• PROBLEM TO SOLVE: The answer must be an exact copy of the records, with every picture removed.
GIVEN RECORDS START
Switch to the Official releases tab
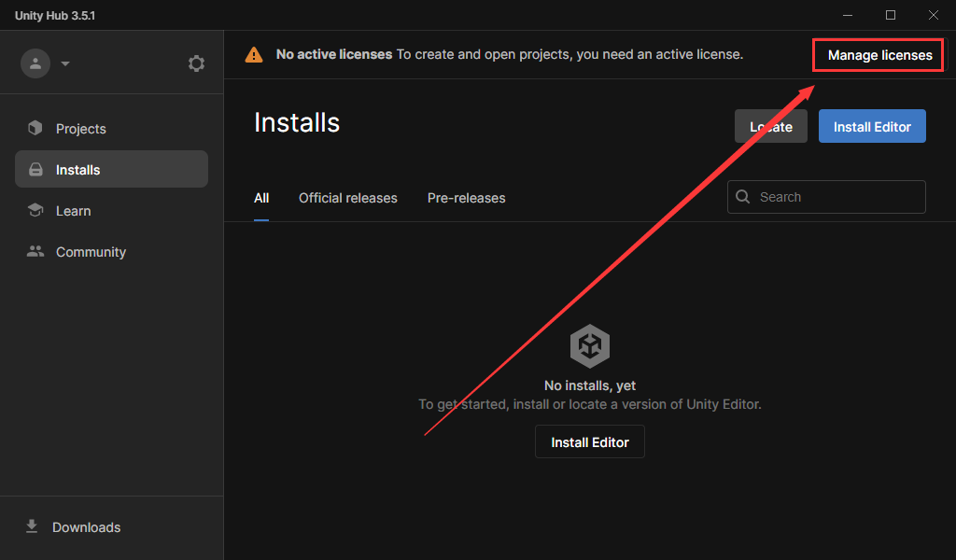 coord(347,198)
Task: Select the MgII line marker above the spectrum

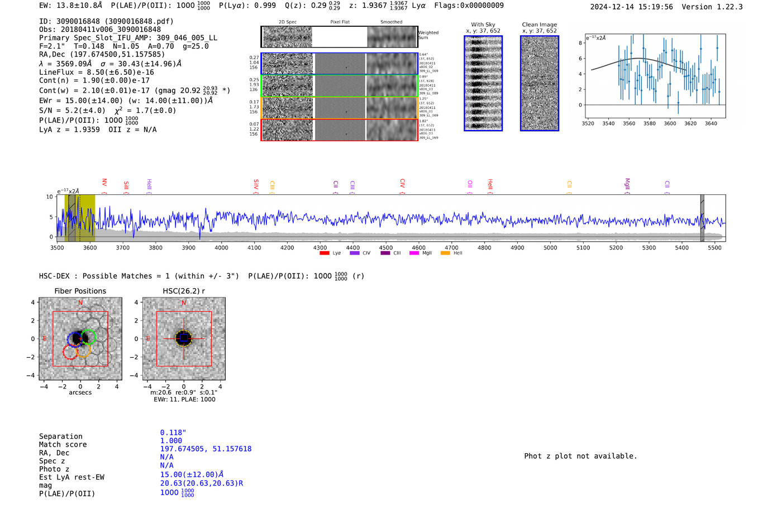Action: [x=627, y=184]
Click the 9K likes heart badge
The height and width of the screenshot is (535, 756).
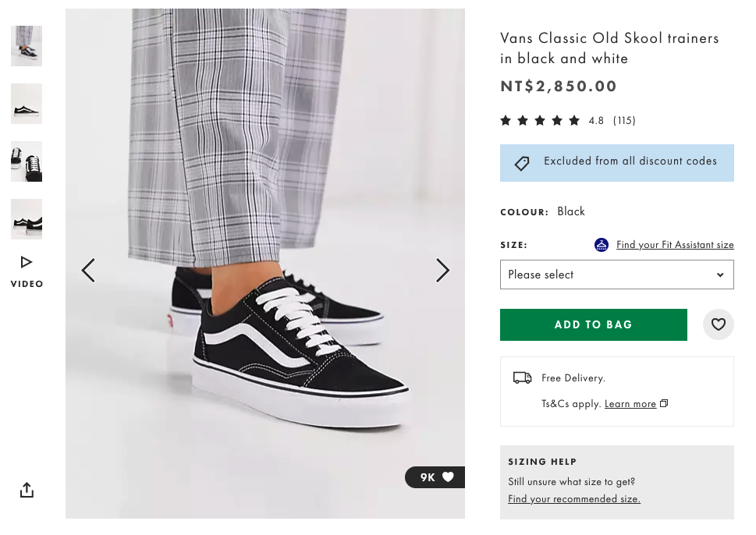[x=436, y=477]
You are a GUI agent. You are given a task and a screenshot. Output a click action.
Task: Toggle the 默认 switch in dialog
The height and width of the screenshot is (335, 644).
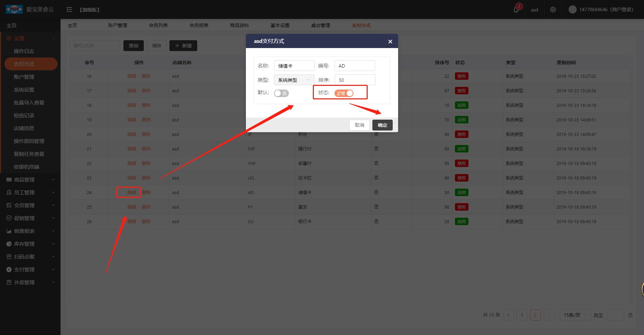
GIVEN RECORDS END
• RESULT FOR THIS EXERCISE:
Switch to the Official releases tab
 coord(347,198)
Task: Select the MgII line marker above the spectrum

Action: [x=627, y=184]
Click the 9K likes heart badge
The height and width of the screenshot is (535, 756).
[x=436, y=477]
You are a GUI agent. You are given a task and a screenshot. Output a click action.
Task: Toggle the 默认 switch in dialog
The height and width of the screenshot is (335, 644).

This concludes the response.